→ EXERCISE DETAILS
Rewrite the material below as a numbered list with one item per line, and leave out any blank lines.

→ ENTRIES
....................
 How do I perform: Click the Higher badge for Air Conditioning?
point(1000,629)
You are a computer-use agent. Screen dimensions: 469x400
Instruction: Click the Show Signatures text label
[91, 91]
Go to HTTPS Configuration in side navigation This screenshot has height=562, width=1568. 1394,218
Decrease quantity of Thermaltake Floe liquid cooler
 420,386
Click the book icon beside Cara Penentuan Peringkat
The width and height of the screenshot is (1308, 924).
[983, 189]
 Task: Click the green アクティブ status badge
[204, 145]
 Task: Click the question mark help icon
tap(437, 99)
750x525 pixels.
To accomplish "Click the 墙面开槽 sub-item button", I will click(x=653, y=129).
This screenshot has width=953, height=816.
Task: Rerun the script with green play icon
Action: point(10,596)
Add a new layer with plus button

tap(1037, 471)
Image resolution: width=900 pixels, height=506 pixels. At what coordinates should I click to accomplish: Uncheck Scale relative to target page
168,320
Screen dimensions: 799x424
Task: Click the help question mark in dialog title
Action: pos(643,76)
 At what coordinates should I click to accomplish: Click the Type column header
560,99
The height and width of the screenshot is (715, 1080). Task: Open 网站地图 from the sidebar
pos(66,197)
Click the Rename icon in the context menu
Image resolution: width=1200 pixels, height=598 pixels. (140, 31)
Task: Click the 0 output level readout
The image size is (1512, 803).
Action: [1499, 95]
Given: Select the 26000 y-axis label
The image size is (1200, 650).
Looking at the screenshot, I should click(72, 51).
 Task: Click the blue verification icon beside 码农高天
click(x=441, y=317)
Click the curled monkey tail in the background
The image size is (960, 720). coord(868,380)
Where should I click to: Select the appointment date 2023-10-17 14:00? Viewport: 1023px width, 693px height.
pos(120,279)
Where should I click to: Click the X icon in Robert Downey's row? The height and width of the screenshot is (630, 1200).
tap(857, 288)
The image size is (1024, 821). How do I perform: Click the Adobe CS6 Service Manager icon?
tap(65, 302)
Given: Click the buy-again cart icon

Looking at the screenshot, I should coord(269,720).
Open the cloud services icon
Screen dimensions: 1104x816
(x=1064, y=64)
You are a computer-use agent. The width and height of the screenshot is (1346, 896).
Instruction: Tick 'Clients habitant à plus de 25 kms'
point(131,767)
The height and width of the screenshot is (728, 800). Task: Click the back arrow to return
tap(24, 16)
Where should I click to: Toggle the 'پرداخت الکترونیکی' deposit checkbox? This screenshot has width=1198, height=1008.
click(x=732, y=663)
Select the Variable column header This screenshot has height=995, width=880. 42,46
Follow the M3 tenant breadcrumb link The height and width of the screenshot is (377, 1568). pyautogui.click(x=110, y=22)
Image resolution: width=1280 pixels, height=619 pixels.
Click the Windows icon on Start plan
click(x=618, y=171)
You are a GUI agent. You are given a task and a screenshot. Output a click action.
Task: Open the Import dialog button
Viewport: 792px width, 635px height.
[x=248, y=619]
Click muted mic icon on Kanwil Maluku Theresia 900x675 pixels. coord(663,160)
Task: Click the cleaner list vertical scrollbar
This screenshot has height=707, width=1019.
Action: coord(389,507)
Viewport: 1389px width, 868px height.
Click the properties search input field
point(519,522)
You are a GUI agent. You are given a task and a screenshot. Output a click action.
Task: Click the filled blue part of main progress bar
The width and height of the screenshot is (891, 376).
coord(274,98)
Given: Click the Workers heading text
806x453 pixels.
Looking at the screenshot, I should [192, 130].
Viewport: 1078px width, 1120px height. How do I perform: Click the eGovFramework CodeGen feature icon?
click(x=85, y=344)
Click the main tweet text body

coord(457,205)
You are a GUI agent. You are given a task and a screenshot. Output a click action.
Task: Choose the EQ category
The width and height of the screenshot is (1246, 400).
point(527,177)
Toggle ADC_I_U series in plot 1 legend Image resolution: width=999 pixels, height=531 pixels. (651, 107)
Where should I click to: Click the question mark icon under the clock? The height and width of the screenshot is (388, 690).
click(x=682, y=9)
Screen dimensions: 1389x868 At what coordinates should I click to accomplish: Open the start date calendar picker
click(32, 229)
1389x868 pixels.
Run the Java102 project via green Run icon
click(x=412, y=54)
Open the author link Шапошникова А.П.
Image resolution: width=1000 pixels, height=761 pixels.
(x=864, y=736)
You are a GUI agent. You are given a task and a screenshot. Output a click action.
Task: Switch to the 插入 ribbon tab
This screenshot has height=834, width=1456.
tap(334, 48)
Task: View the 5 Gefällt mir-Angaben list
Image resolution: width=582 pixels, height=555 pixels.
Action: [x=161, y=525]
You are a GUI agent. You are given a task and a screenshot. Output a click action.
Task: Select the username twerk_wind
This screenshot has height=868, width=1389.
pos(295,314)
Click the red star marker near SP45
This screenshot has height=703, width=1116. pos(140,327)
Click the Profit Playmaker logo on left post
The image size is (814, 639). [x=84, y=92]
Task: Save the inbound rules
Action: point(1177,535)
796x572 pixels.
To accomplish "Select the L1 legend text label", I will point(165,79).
....................
→ RESPONSE TO THIS EXERCISE
1.  How do I perform: Click the Higher badge for Air Conditioning?
2. point(1000,629)
3. You are a computer-use agent. Screen dimensions: 469x400
4. Instruction: Click the Show Signatures text label
5. [91, 91]
6. Go to HTTPS Configuration in side navigation This screenshot has height=562, width=1568. 1394,218
7. Decrease quantity of Thermaltake Floe liquid cooler
8.  420,386
9. Click the book icon beside Cara Penentuan Peringkat
10. The width and height of the screenshot is (1308, 924).
11. [983, 189]
12.  Task: Click the green アクティブ status badge
13. [204, 145]
14.  Task: Click the question mark help icon
15. tap(437, 99)
16. 750x525 pixels.
17. To accomplish "Click the 墙面开槽 sub-item button", I will click(x=653, y=129).
18. This screenshot has width=953, height=816.
19. Task: Rerun the script with green play icon
20. Action: point(10,596)
21. Add a new layer with plus button
22. tap(1037, 471)
23. Image resolution: width=900 pixels, height=506 pixels. At what coordinates should I click to accomplish: Uncheck Scale relative to target page
24. 168,320
25. Screen dimensions: 799x424
26. Task: Click the help question mark in dialog title
27. Action: pos(643,76)
28.  At what coordinates should I click to accomplish: Click the Type column header
29. 560,99
30. The height and width of the screenshot is (715, 1080). Task: Open 网站地图 from the sidebar
31. pos(66,197)
32. Click the Rename icon in the context menu
33. Image resolution: width=1200 pixels, height=598 pixels. (140, 31)
34. Task: Click the 0 output level readout
35. The image size is (1512, 803).
36. Action: [1499, 95]
37. Given: Select the 26000 y-axis label
38. The image size is (1200, 650).
39. Looking at the screenshot, I should click(72, 51).
40.  Task: Click the blue verification icon beside 码农高天
41. click(x=441, y=317)
42. Click the curled monkey tail in the background
43. The image size is (960, 720). coord(868,380)
44. Where should I click to: Select the appointment date 2023-10-17 14:00? Viewport: 1023px width, 693px height.
45. pos(120,279)
46. Where should I click to: Click the X icon in Robert Downey's row? The height and width of the screenshot is (630, 1200).
47. tap(857, 288)
48. The image size is (1024, 821). How do I perform: Click the Adobe CS6 Service Manager icon?
49. tap(65, 302)
50. Given: Click the buy-again cart icon
51. Looking at the screenshot, I should coord(269,720).
52. Open the cloud services icon
53. Screen dimensions: 1104x816
54. (x=1064, y=64)
55. You are a computer-use agent. The width and height of the screenshot is (1346, 896).
56. Instruction: Tick 'Clients habitant à plus de 25 kms'
57. point(131,767)
58. The height and width of the screenshot is (728, 800). Task: Click the back arrow to return
59. tap(24, 16)
60. Where should I click to: Toggle the 'پرداخت الکترونیکی' deposit checkbox? This screenshot has width=1198, height=1008.
61. click(x=732, y=663)
62. Select the Variable column header This screenshot has height=995, width=880. 42,46
63. Follow the M3 tenant breadcrumb link The height and width of the screenshot is (377, 1568). pyautogui.click(x=110, y=22)
64. Image resolution: width=1280 pixels, height=619 pixels.
65. Click the Windows icon on Start plan
66. click(x=618, y=171)
67. You are a GUI agent. You are given a task and a screenshot. Output a click action.
68. Task: Open the Import dialog button
69. Viewport: 792px width, 635px height.
70. [x=248, y=619]
71. Click muted mic icon on Kanwil Maluku Theresia 900x675 pixels. coord(663,160)
72. Task: Click the cleaner list vertical scrollbar
73. This screenshot has height=707, width=1019.
74. Action: coord(389,507)
75. Viewport: 1389px width, 868px height.
76. Click the properties search input field
77. point(519,522)
78. You are a GUI agent. You are given a task and a screenshot. Output a click action.
79. Task: Click the filled blue part of main progress bar
80. The width and height of the screenshot is (891, 376).
81. coord(274,98)
82. Given: Click the Workers heading text
83. 806x453 pixels.
84. Looking at the screenshot, I should [192, 130].
85. Viewport: 1078px width, 1120px height. How do I perform: Click the eGovFramework CodeGen feature icon?
86. click(x=85, y=344)
87. Click the main tweet text body
88. coord(457,205)
89. You are a GUI agent. You are given a task and a screenshot. Output a click action.
90. Task: Choose the EQ category
91. The width and height of the screenshot is (1246, 400).
92. point(527,177)
93. Toggle ADC_I_U series in plot 1 legend Image resolution: width=999 pixels, height=531 pixels. (651, 107)
94. Where should I click to: Click the question mark icon under the clock? The height and width of the screenshot is (388, 690).
95. click(x=682, y=9)
96. Screen dimensions: 1389x868 At what coordinates should I click to accomplish: Open the start date calendar picker
97. click(32, 229)
98. 1389x868 pixels.
99. Run the Java102 project via green Run icon
100. click(x=412, y=54)
101. Open the author link Шапошникова А.П.
102. Image resolution: width=1000 pixels, height=761 pixels.
103. (x=864, y=736)
104. You are a GUI agent. You are given a task and a screenshot. Output a click action.
105. Task: Switch to the 插入 ribbon tab
106. This screenshot has height=834, width=1456.
107. tap(334, 48)
108. Task: View the 5 Gefällt mir-Angaben list
109. Image resolution: width=582 pixels, height=555 pixels.
110. Action: [x=161, y=525]
111. You are a GUI agent. You are given a task and a screenshot. Output a click action.
112. Task: Select the username twerk_wind
113. This screenshot has height=868, width=1389.
114. pos(295,314)
115. Click the red star marker near SP45
116. This screenshot has height=703, width=1116. pos(140,327)
117. Click the Profit Playmaker logo on left post
118. The image size is (814, 639). [x=84, y=92]
119. Task: Save the inbound rules
120. Action: point(1177,535)
121. 796x572 pixels.
122. To accomplish "Select the L1 legend text label", I will point(165,79).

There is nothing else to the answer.